Türk sinemasının 58 yıllık sanatçısı Eşref Kolçak, anılarını Yener Süsoy'a anlattı. Kolçak, Türk tiyatro ve sinemasının efsanesi Cahide Sonku'nun son dönemlerinde yaşadığı bir olayı hiç unutamıyor.
- Cahide Sonku gerçek bir hanımefendiydi, çok güzel bir kadındı. Sanata ve sanatçıya karşı müthiş bir sevgisi, saygısı vardı. En küçük bir burun büyüklüğü yoktu, kim olursa olsun insanları ayırmazdı. Beni sinemada ilk tanıtan, iftihar duyduğum filmim onun oğlunu oynadığım ‘‘Fedakar Ana’’dır. Bu film Türkiye'de çekilen en uzun filmdir, tam 3 bin 300 metre çekildi, yaklaşık 2,5 saat yani. O zamana kadar figüranlıktan aldığım para 2 liraydı, 1947'de Cahide Sonku kendi yapımı olan Fedakar Ana'da bana 4 günlük çalışma için 100 lira verdi. Benim için çok büyük acıdır ki, o büyük insanın son günlerini gördüm. Bana hayatımın en büyük parasını veren insanı yıllar sonra düşkün halde görmek beni yıktı. Bir akşam Pera Palas'ın yanındaki yokuşta olan evime giderken arkamdan ‘‘Eşref bey, Eşref bey’’ diye bir ses duydum. Dönünce hemen tanıdım, elinin öpüp ne emrettiğini sordum. ‘‘Kusura bakmayın, çok özür dilerim, acaba bana 10 lira verebilir misiniz?’’ dedi. Vallahi o anda cebimde 10 liradan başka tek kuruş yoktu, hiç tereddüt etmeden, onu utandırmadan elini öperek takdim ettim. Onun karşısında duyduğum ezikliği, acıyı hiç unutamam.

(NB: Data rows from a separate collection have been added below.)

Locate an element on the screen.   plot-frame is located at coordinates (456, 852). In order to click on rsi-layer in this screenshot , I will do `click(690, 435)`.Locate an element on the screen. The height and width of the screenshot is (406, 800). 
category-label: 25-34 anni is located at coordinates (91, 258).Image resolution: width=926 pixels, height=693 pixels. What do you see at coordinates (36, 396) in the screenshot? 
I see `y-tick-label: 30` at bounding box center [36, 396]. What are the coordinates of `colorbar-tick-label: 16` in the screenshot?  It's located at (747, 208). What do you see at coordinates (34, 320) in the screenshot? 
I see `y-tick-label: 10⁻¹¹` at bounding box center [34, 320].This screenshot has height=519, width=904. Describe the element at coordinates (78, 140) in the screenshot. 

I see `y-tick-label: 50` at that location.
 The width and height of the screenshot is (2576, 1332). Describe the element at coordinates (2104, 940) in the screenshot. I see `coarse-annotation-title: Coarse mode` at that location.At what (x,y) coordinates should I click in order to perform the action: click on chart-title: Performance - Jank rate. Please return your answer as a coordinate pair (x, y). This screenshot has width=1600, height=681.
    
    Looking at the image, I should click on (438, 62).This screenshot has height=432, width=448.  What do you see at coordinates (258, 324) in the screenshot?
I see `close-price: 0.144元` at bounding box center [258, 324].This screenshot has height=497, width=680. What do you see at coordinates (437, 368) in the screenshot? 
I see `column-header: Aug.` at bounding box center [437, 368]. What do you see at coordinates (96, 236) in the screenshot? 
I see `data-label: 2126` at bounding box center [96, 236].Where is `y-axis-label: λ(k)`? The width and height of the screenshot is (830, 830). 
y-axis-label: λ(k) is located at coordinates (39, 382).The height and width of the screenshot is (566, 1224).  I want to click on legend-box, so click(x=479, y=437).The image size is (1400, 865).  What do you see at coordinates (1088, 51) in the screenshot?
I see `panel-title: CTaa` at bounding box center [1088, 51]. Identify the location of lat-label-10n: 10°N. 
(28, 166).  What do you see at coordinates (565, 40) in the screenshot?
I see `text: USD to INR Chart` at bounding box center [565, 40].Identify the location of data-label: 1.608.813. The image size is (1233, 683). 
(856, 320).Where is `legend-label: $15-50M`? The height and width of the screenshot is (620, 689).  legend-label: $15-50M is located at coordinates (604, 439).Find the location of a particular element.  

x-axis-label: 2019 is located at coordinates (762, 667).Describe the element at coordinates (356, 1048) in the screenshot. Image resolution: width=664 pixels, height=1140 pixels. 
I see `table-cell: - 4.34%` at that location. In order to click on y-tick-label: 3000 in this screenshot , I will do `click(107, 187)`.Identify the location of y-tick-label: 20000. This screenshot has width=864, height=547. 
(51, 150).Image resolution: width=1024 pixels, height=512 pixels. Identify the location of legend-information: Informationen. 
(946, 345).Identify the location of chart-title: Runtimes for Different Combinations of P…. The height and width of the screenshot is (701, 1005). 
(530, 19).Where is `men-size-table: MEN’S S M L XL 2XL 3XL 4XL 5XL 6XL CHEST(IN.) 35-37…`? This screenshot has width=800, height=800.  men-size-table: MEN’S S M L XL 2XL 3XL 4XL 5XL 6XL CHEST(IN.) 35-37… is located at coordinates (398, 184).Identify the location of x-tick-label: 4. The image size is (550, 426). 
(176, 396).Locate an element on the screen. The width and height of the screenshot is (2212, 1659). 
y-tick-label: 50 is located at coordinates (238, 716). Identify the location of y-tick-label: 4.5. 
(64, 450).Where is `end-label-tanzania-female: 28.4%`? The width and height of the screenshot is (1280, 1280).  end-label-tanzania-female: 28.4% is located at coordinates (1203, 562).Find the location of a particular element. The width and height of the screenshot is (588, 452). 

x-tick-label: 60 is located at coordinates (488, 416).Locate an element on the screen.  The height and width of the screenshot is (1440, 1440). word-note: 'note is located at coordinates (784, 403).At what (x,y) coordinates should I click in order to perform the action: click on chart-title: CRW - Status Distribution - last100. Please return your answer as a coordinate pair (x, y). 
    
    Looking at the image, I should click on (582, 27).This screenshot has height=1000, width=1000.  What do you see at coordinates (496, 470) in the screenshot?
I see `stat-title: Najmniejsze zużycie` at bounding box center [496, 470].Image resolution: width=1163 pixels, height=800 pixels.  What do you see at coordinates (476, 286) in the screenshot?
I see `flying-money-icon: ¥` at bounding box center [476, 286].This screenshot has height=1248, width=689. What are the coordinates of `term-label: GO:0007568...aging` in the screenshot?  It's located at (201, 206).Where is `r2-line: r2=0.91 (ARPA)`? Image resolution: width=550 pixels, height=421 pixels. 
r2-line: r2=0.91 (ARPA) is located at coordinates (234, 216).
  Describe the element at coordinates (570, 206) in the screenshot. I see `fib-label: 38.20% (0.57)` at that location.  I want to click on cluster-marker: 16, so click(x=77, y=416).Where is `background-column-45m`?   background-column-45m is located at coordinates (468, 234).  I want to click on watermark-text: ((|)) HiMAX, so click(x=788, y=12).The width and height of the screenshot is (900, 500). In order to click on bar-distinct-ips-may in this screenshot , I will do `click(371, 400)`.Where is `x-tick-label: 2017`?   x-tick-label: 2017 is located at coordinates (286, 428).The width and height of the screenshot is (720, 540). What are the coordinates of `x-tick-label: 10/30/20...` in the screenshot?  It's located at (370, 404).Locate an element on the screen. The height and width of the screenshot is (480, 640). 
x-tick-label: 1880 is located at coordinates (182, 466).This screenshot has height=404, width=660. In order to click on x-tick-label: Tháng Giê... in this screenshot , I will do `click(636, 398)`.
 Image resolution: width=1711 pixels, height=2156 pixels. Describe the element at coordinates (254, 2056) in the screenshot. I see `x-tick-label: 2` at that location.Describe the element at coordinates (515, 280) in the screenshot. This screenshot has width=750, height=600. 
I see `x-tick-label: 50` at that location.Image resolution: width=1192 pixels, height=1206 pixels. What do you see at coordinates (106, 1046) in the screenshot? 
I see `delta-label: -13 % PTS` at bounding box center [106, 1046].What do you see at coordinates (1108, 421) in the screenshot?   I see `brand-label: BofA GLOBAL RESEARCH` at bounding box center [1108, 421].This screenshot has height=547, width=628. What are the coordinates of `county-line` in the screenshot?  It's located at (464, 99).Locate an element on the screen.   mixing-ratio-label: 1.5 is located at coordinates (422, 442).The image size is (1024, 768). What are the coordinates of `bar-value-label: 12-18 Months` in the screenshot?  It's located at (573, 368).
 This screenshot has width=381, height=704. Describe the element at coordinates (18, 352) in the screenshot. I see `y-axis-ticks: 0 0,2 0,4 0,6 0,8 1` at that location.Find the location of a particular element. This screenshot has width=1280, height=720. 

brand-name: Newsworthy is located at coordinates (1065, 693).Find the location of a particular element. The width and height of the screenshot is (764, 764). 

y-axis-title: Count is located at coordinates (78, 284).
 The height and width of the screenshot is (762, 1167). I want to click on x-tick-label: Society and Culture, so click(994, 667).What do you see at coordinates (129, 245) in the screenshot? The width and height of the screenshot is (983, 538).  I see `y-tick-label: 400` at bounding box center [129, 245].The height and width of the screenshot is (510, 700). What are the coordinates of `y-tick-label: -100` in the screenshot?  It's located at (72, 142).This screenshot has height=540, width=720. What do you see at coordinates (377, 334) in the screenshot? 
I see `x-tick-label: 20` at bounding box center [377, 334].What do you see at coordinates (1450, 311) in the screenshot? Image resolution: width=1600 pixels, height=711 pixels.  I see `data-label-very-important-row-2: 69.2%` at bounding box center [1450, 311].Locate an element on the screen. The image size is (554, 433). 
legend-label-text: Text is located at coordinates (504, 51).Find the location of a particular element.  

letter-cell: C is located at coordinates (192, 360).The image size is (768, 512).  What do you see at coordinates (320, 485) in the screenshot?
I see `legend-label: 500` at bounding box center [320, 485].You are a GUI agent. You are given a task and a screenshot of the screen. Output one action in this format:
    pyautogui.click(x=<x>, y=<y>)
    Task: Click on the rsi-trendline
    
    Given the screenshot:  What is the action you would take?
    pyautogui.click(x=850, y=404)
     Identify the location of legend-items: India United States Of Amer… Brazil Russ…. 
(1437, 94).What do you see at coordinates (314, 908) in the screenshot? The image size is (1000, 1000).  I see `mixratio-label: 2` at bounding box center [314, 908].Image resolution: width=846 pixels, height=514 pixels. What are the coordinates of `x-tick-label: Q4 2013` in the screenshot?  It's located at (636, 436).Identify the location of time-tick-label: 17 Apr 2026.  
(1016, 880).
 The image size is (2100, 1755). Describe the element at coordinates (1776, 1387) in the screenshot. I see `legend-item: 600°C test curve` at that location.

Ayhan Işık’la beraber tiyatro tekelini kırdık
- İlk filmim 1945'te figüran olarak oynadığım ‘‘Gençlik Günahı’’dır. Rol alarak oynadığım ilk filmim ise 1947'de rahmetli Cahide Sonku'nun oğlunu canlandırdığım ‘‘Fedakar Ana’’dır. Başrol oynadığım ilk filim ise 1951-52 sezonunda çevirdiğim ‘‘Affet Beni Allahım.’’ O sezon rahmetli Ayhan Işık da ilk filmi ‘‘Kanun Namına’’yı çevirdi. Rahmetli Ayhan ve ben bu filmleri çevirmeden evvel Türk filmleri küçümsenirdi. O zamana kadar Türk sineması tiyatronun tekelindeydi. Kameraman hariç, oyuncusundan rejisörüne kadar hepsi tiyatro kökenliydi. Tiyatronun Yeşilçam üzerindeki tekelini Ayhan'la beraber kırdık. Sinemaya geçinceye kadar Beyoğlu'nda günde en az 3 filme giderdim. Bugün tam aksanıyla iyi İngilizce konuşabiliyorsam, bunu o günlere borçluyum. İpek ile Melek sinemaları yan yanaydı, aynı filmin Türkçe dublajlısı İpek'te, orijinali ise Melek'te oynardı. Her çarşamba Melek'te gala yapılırdı, yalnız abonman bileti olanlar girebilirdi.